Parliament of India
- Long title An Act to provide for the construction of works relating to metro railways in the metropolitan cities and for matter connected therewith. ;
- Citation: Act No. 33 of 1978
- Territorial extent: India
- Passed by: Lok Sabha
- Passed: 26 July 1978
- Passed by: Rajya Sabha
- Passed: 3 August 1978
- Assented to: 21 August 1978
- Commenced: 1 February 1979

Legislative history

Initiating chamber: Lok Sabha
- Bill title: The Metro Railways (Construction of Works) Bill, 1978
- Introduced: 12 May 1978

Amended by
- The Metro Railways (Construction of Works) Amendment Act, 1982 The Metro Railways (Amendment) Act, 2009

Related legislation
- Metro Railway (Operation and Maintenance) Act, 2002

= Metro Railways (Construction of Works) Act, 1978 =

The Metro Railways (Construction of Works) Act, 1978 is an act of the Parliament of India that governs the construction of works relating to metro railways in the metropolitan cities in the country. When it was enacted in 1978, the Act applied in the first instance to the metropolitan city of Calcutta (now Kolkata). The Act also empowered the Central Government to, by notification in The Gazette of India, extend the Act to any other metropolitan city. This provision has been utilized in subsequent years to extend the Act to other metro railway systems in the country.

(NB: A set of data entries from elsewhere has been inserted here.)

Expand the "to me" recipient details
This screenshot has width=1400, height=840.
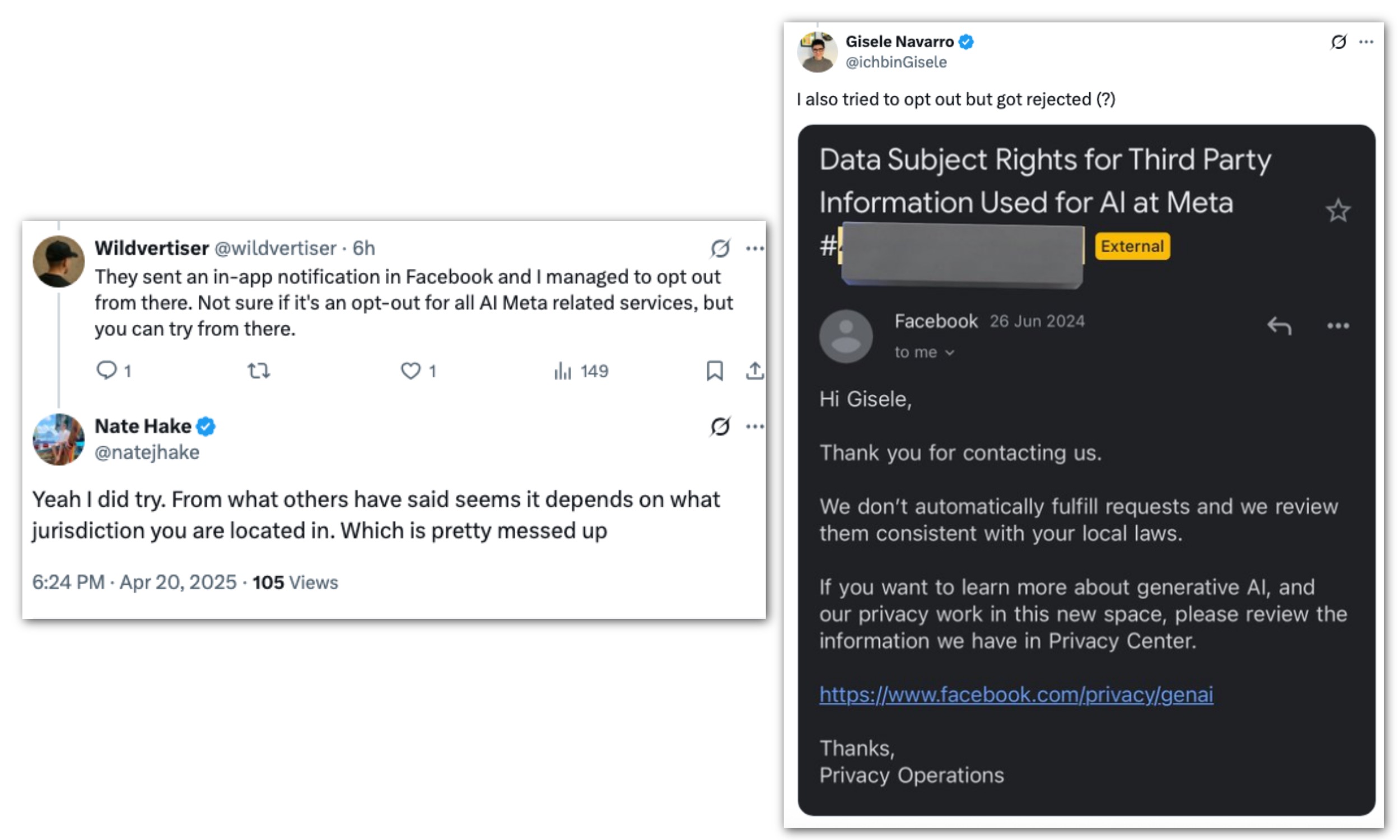pos(924,352)
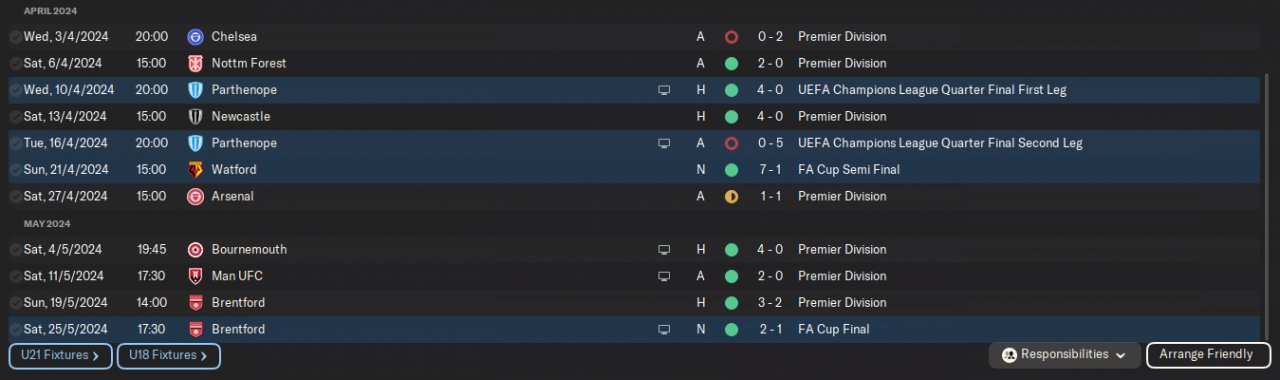Open the Responsibilities dropdown
This screenshot has width=1280, height=380.
1064,355
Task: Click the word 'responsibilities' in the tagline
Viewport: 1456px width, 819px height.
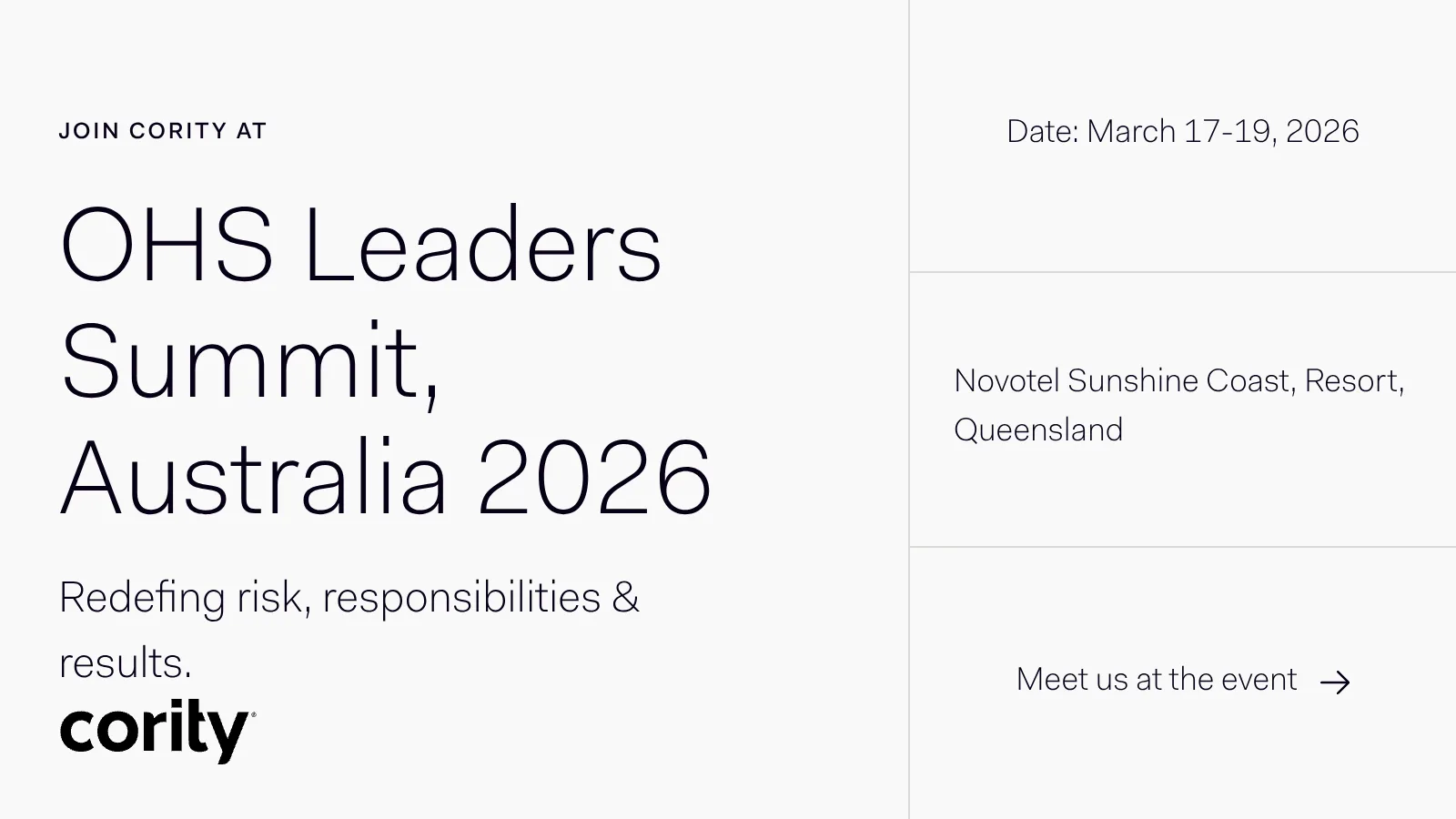Action: (461, 598)
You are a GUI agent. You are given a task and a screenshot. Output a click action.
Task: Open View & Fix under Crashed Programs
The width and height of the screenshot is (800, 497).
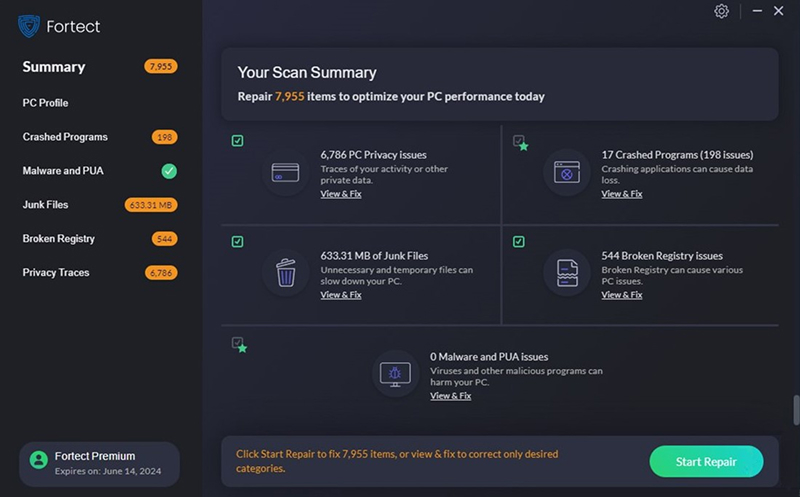(621, 194)
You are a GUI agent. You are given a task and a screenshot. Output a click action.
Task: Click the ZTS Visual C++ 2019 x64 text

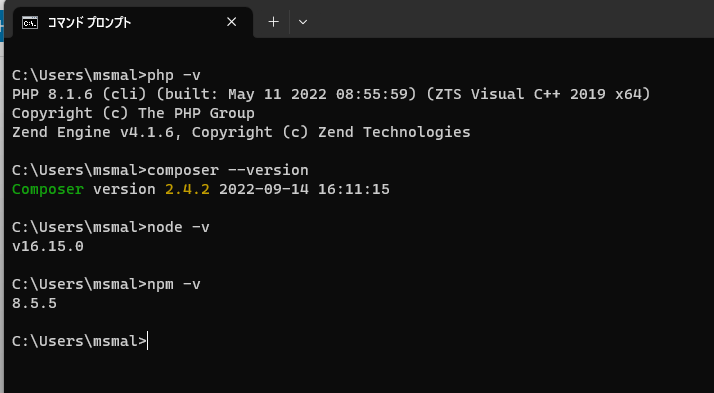(x=538, y=94)
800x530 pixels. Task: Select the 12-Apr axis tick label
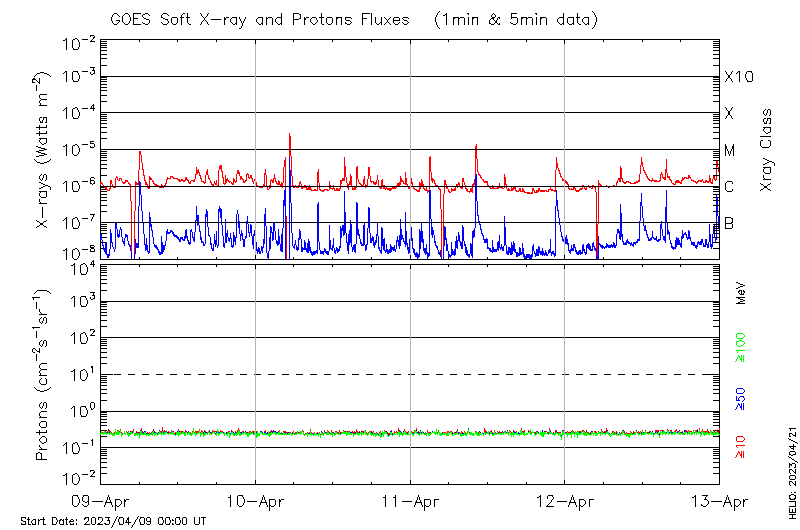(x=565, y=501)
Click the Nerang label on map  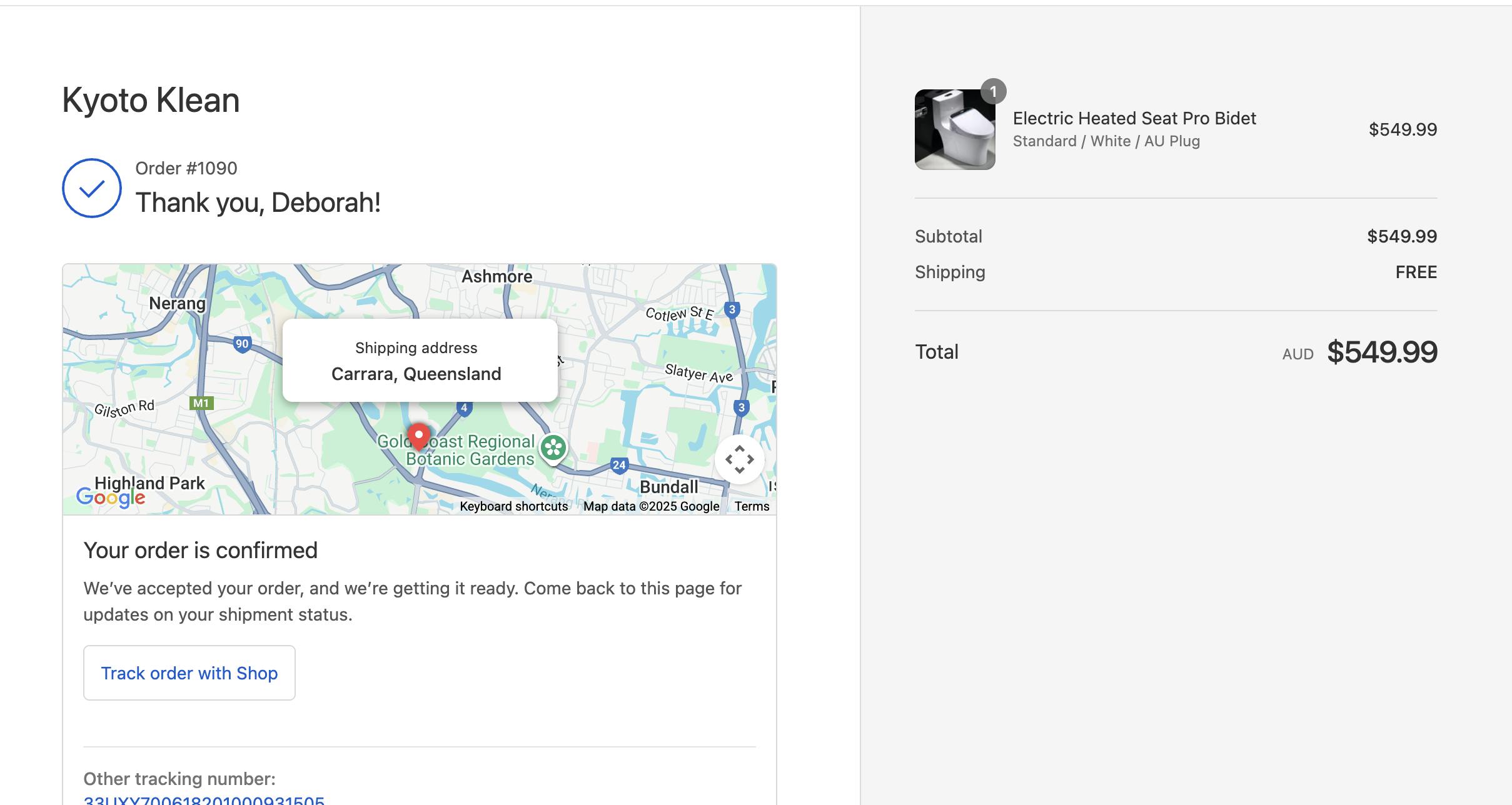[178, 304]
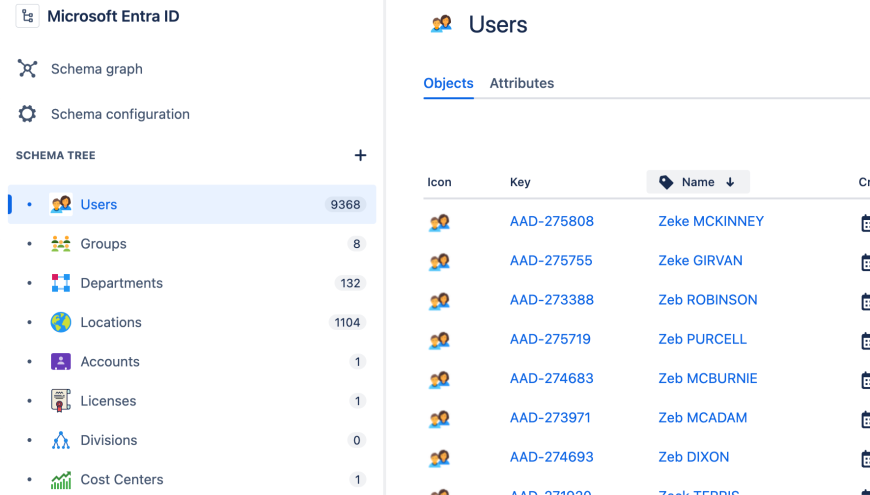Click the Divisions hierarchy icon
The height and width of the screenshot is (495, 870).
[x=61, y=440]
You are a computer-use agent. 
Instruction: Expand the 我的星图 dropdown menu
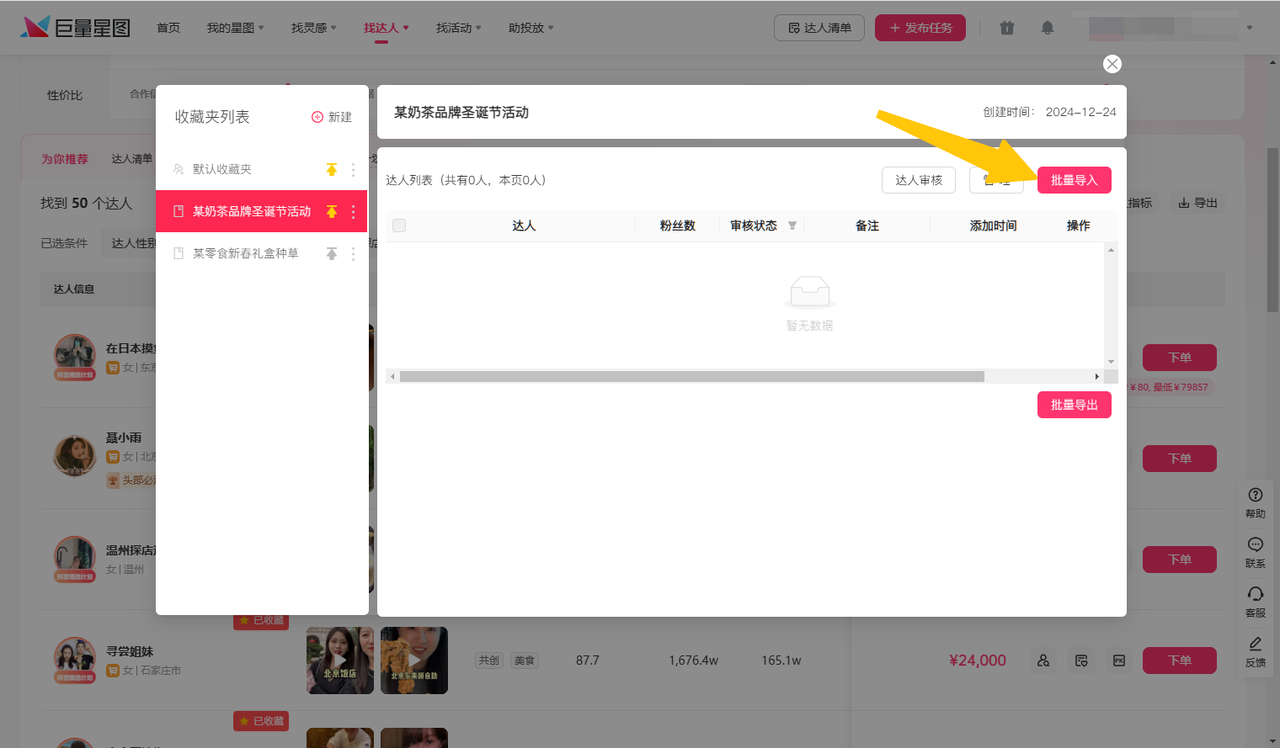tap(235, 28)
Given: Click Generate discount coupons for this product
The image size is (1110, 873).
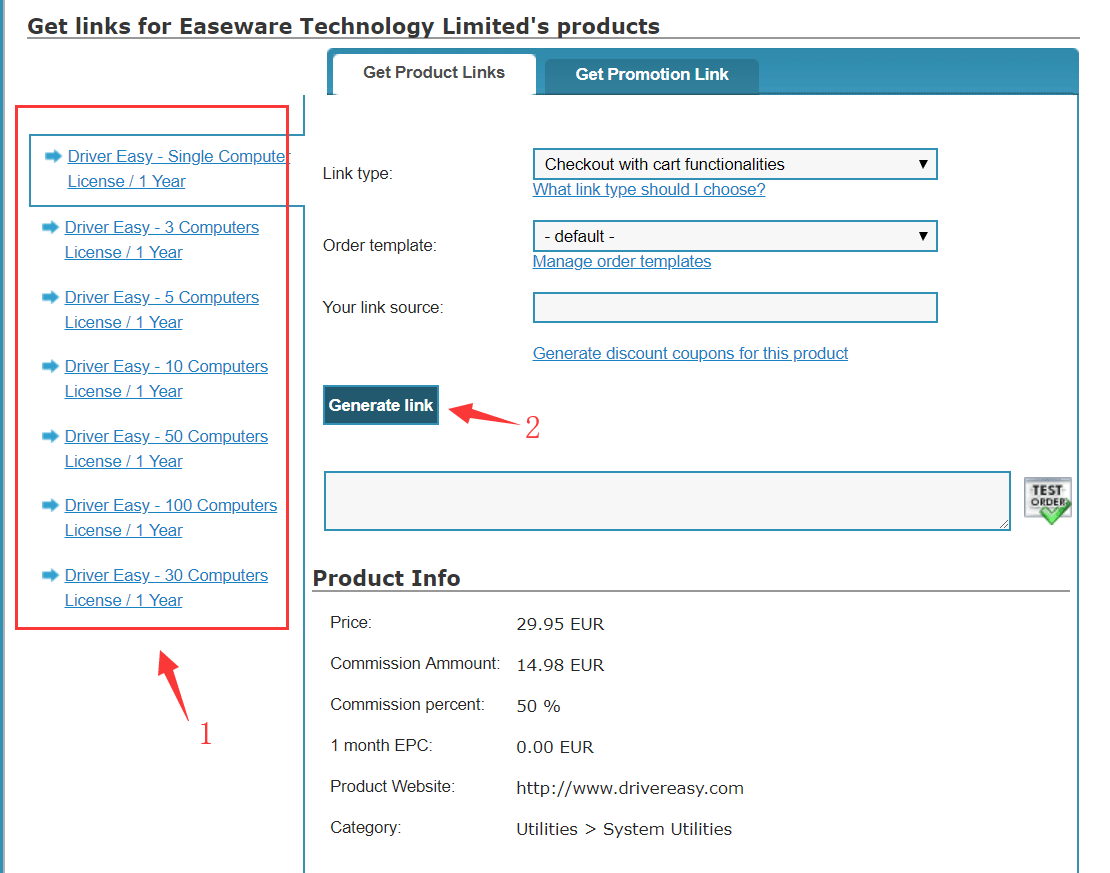Looking at the screenshot, I should click(690, 354).
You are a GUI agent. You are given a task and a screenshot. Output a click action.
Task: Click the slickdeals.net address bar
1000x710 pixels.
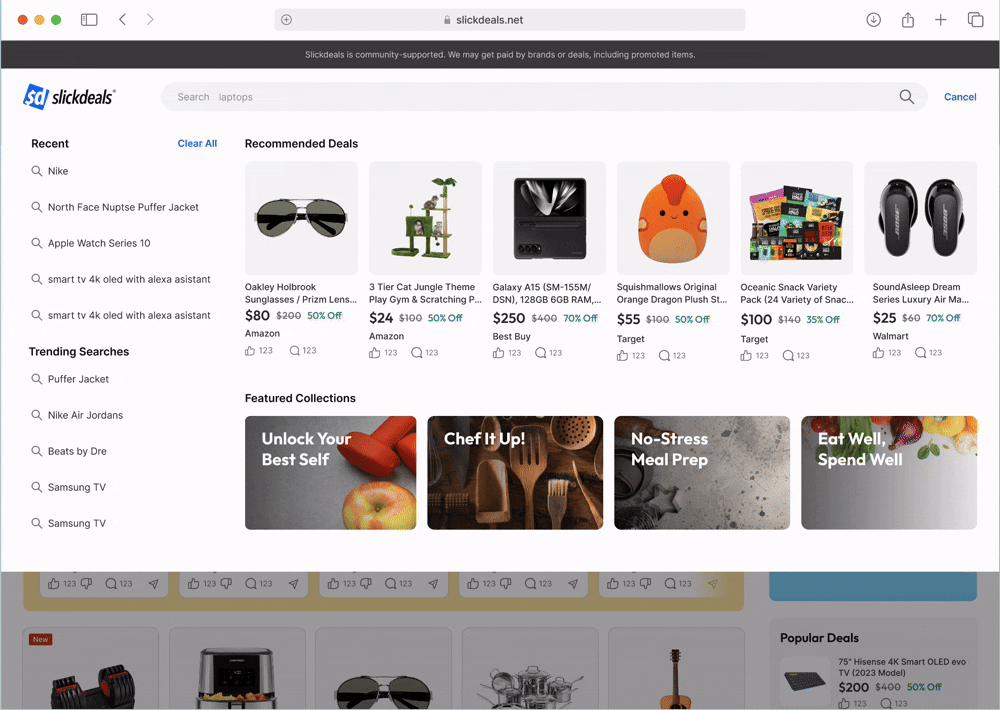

==Proposal and enactment==
The Metro Railways (Construction of Works) Bill, 1978 (Bill No. 87 of 1978) was introduced in the Lok Sabha on 12 May 1978, and passed by that House on 26 July. The Bill was passed by the Rajya Sabha on 3 August 1978. The bill received assent from then President Neelam Sanjiva Reddy on 21 August 1978. The Act came into force on 1 February 1979.

==Amendments==

===1982===
The Metro Railways Act was amended in 1982. The amendment act is named The Metro Railways (Construction of Works) Amendment Act, 1982 (Act No. 41 of 1982). The Metro Railways (Construction of Works) Amendment, Bill, 1981 (Bill No. 165 of 1981) was introduced in the Lok Sabha on 22 December 1981, and passed by that House on the same day. It was passed by the Rajya Sabha on 7 August 1982. The Bill received assent from then President Zail Singh on 21 August 1982. It was notified in The Gazette of India on 6 May 1983, and came into force on 15 May 1983.

===2009===
The Act was amended for a second time in 2009. The amendment bill titled The Metro Railways (Amendment) Bill, 2009 (Bill No. 64-C of 2009) was passed by the Lok Sabha on 6 August 2009.